Problem: GridMonitor GUI shows no values for temperatures or fan speeds
Problem: negative CPU temperatures shown
Problem: history charts report errors
Problem: GridMonitor GUI shows no batch jobs
Problem: empty Select Queue menu
Problem: no ParaStation job list shown

This chapter provides some hints to problems seen while installing or using the ParaStation GridMonitor. For addition help, please contact .

Problem: GridMonitor GUI shows no values for temperatures or fan speeds

Description: when clicking on node-specific pages, no or not all values for node temperatures or fan speeds are shown.

Solution: when using the lmsensors package to read sensors data, check for the sensors output on each node. The lmsensors package must be installed and configured to return correct values for certain parameters.

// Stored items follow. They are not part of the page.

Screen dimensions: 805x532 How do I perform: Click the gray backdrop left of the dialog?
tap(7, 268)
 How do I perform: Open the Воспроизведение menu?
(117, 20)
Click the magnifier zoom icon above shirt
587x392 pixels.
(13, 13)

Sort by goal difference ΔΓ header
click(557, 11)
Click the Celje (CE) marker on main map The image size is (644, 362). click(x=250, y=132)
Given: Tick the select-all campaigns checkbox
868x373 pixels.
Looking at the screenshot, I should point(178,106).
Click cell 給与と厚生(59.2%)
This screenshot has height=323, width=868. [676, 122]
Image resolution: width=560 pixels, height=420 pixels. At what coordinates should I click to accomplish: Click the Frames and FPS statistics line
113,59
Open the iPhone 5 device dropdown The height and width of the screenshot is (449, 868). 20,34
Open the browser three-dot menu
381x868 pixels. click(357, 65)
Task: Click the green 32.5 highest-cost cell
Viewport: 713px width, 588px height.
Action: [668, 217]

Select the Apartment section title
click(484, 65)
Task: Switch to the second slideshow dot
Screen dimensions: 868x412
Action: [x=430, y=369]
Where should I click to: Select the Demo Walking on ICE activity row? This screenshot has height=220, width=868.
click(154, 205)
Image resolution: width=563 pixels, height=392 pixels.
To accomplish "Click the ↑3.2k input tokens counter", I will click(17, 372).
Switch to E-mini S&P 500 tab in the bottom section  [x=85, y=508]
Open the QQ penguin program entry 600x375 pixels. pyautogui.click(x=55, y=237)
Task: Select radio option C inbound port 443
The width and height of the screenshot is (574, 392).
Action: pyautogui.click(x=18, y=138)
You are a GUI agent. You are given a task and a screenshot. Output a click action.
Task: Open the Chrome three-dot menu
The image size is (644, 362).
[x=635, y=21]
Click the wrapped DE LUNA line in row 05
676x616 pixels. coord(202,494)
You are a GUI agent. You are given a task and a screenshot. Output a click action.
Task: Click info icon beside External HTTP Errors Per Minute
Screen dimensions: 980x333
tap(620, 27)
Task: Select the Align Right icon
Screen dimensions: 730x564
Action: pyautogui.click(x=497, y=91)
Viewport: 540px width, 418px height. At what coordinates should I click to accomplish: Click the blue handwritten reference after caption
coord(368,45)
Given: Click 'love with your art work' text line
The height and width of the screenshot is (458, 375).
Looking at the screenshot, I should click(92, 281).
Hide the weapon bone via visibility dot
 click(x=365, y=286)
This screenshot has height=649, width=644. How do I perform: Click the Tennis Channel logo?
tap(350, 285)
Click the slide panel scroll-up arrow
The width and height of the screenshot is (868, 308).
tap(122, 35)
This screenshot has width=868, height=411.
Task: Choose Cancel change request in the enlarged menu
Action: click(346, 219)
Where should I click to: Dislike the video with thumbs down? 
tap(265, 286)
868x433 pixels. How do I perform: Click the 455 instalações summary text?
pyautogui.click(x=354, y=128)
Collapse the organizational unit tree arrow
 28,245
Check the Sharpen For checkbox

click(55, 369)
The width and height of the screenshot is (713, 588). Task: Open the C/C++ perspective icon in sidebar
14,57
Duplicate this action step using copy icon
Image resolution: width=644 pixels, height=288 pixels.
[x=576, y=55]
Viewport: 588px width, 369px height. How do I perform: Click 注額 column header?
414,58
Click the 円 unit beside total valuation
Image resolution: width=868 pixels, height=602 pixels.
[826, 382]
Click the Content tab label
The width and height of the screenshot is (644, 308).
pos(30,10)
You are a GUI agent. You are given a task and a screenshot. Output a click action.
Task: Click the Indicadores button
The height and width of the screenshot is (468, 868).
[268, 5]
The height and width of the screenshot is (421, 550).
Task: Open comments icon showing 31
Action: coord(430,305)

The output of sensors should look like this:

    VCore 1:   +1.42 V  (min =  +1.42 V, max =  +1.57 V)
    VCore 2:   +3.31 V  (min =  +1.42 V, max =  +1.57 V)
    +3.3V:     +3.26 V  (min =  +3.14 V, max =  +3.47 V)
    +5V:       +4.95 V  (min =  +4.76 V, max =  +5.24 V)
    +12V:     +12.04 V  (min = +10.82 V, max = +13.19 V)
    -12V:     -11.46 V  (min = -13.18 V, max = -10.80 V)
    -5V:       -2.13 V  (min =  -5.25 V, max =  -4.75 V)
    V5SB:      +5.38 V  (min =  +4.76 V, max =  +5.24 V)
    VBat:      +3.84 V  (min =  +2.40 V, max =  +3.60 V)
    fan1:     5314 RPM  (min = 2848 RPM, div = 2)
    fan2:     5075 RPM  (min = 2848 RPM, div = 2)
    fan3:     3409 RPM  (min = 1424 RPM, div = 4)
    temp1:       +45C  (high =   +65C, hyst =   +60C)
    temp2:     +25.0C  (high =   +85C, hyst =   +80C)
    temp3:     +24.5C  (high =   +85C, hyst =   +80C)
      

Example 12.1. Sample sensors output


If your system does not support at least 2 fans (fan1, fan2) and 3 temperatures (temp1, temp2, temp3), the missing values are reported as '0'. This may lead to unexpected events and alarms.

When using IPMI to read sensor data, check the command ipmitool for proper sensor data output:

    master: # ipmitool -I lan -H node01-bmc -U root -P root sdr list
    Temp             | -58 degrees C     | ok
    Temp             | -56 degrees C     | ok
    Temp             | 40 degrees C      | ok
    Temp             | 40 degrees C      | ok
    Ambient Temp     | 20 degrees C      | ok
    CMOS Battery     | 0x00              | ok
    …
      

Example 12.2. Sample IPMI output


Check for proper mapping of real to virtual sensors, see the section called “Configuring the collector – step 6” for details.